*提示テキスト:*
⁂
リビタが手掛けるリノベーション済みマンションは、ただ内装を新しくするだけではありません。建物だけでなく、周辺環境や街の魅力を掘り下げ、現在のライフスタイルに合わせて「住まいの価値」や「暮らしの質」をアップデートするためにリノベーションを行っています。建物が積み重ねてきた時間、そこに折り重なる歴史や文化に向き合い、空間とともに潜在的な価値や魅力を含めて、ひとつひとつの部屋を丁寧に読み解き、一点ものの住まいをお届けしています。今回リビタが手掛けたリノベーション事例「ロワール駒沢」に関わった建築家の伊藤維さん、mui Lab株式会社の廣部延安さん、リビタの福田大輔さんに、リビタのリノベーション済みマンションがつくられる過程をお聞きし、その背景にある考え方やつくり手の想いを紐解きます。

プロフィール

左から
mui Lab株式会社 廣部延安さん
mui Lab共同創業者兼クリエイティブディレクター。CMFデザイン分野で社内デザイナーとして活躍した後、情報テクノロジーのサポートによって人のウェルビーイングに寄与するため、本物の木でつくられたタッチパネルディスプレイ「muiボード」を開発。

伊藤維建築設計事務所 伊藤維さん
伊藤維建築設計事務所代表。2008年に東京大学建築学科卒業。設計事務所勤務を経て、2014年にハーバードデザイン大学院に留学。スイス連邦工科大学で助手を努めた後、2020年に帰国。岐阜市を拠点に東京との2拠点で活動中。

株式会社リビタ 福田大輔
設計事務所から大手リノベ再販会社を経て、2018年にリビタに入社。建築ディレクターとしてリノベーションマンションの企画・ディレクションを担当。
⁂
*生データ:*
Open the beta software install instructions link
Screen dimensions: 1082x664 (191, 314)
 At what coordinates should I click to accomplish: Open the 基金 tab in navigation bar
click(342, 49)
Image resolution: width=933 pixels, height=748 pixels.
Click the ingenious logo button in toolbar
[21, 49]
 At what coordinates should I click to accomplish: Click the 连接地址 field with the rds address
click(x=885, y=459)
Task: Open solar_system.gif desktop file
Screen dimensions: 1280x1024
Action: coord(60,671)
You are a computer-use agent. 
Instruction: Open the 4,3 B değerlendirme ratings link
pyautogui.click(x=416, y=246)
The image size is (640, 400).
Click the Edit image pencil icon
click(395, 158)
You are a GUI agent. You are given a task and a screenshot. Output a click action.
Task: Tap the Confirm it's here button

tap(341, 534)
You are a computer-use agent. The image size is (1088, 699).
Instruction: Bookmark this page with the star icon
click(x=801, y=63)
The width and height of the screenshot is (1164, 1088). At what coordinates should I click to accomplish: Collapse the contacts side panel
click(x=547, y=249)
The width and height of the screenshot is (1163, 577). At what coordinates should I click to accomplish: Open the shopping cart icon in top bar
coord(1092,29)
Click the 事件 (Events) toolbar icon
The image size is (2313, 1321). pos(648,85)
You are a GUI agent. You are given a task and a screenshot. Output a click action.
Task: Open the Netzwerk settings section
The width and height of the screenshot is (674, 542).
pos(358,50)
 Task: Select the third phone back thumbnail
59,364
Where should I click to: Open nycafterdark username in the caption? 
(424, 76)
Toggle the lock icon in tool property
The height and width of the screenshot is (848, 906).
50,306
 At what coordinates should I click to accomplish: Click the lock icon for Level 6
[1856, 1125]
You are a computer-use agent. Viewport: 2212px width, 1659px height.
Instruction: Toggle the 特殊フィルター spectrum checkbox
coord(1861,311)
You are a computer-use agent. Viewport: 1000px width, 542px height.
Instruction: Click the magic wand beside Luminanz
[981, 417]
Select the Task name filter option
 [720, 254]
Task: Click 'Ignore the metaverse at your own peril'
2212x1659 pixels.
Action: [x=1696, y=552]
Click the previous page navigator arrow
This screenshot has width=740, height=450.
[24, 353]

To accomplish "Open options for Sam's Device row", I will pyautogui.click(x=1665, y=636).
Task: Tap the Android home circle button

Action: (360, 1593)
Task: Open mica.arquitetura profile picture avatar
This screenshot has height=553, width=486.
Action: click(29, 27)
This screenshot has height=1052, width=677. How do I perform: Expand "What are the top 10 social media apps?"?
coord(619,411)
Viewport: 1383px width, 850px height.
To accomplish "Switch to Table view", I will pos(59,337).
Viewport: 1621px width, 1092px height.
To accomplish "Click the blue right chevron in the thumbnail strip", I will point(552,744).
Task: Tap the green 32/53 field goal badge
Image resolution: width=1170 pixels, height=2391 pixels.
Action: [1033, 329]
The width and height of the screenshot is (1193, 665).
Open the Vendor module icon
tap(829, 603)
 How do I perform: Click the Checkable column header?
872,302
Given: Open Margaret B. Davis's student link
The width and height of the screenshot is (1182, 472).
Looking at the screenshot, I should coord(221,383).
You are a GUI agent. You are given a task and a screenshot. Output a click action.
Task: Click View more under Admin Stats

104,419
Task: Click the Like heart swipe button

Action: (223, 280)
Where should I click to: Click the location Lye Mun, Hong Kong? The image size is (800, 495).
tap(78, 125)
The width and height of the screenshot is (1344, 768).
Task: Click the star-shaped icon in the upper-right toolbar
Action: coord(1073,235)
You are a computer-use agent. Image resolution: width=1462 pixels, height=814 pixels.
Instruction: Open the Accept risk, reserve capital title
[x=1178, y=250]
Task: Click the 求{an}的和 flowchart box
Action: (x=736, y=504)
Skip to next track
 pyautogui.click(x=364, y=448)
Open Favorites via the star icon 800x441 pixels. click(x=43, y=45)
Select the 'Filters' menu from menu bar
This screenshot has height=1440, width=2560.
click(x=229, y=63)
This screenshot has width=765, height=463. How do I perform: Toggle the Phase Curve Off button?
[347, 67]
⁂
*指示:*
A. リノベーションに関する本文のうち、「リビタが手掛けるリノベーショ」から「レイ「muiボード」を開発。」までを、その語句も含めて一字一句そのまま書き写してください。
B. データの行の先頭から「click(342, 49)」を含む行までを、その行も含めて、1行につき1つの文字列からなるJSONのリストとして表してください。空行は除いてください。
本文とデータの行は、それぞれ別の出典から取られています。

*解答:*
A.
リビタが手掛けるリノベーション済みマンションは、ただ内装を新しくするだけではありません。建物だけでなく、周辺環境や街の魅力を掘り下げ、現在のライフスタイルに合わせて「住まいの価値」や「暮らしの質」をアップデートするためにリノベーションを行っています。建物が積み重ねてきた時間、そこに折り重なる歴史や文化に向き合い、空間とともに潜在的な価値や魅力を含めて、ひとつひとつの部屋を丁寧に読み解き、一点ものの住まいをお届けしています。今回リビタが手掛けたリノベーション事例「ロワール駒沢」に関わった建築家の伊藤維さん、mui Lab株式会社の廣部延安さん、リビタの福田大輔さんに、リビタのリノベーション済みマンションがつくられる過程をお聞きし、その背景にある考え方やつくり手の想いを紐解きます。

プロフィール

左から
mui Lab株式会社 廣部延安さん
mui Lab共同創業者兼クリエイティブディレクター。CMFデザイン分野で社内デザイナーとして活躍した後、情報テクノロジーのサポートによって人のウェルビーイングに寄与するため、本物の木でつくられたタッチパネルディスプレイ「muiボード」を開発。

B.
[
  "Open the beta software install instructions link",
  "Screen dimensions: 1082x664 (191, 314)",
  " At what coordinates should I click to accomplish: Open the 基金 tab in navigation bar",
  "click(342, 49)"
]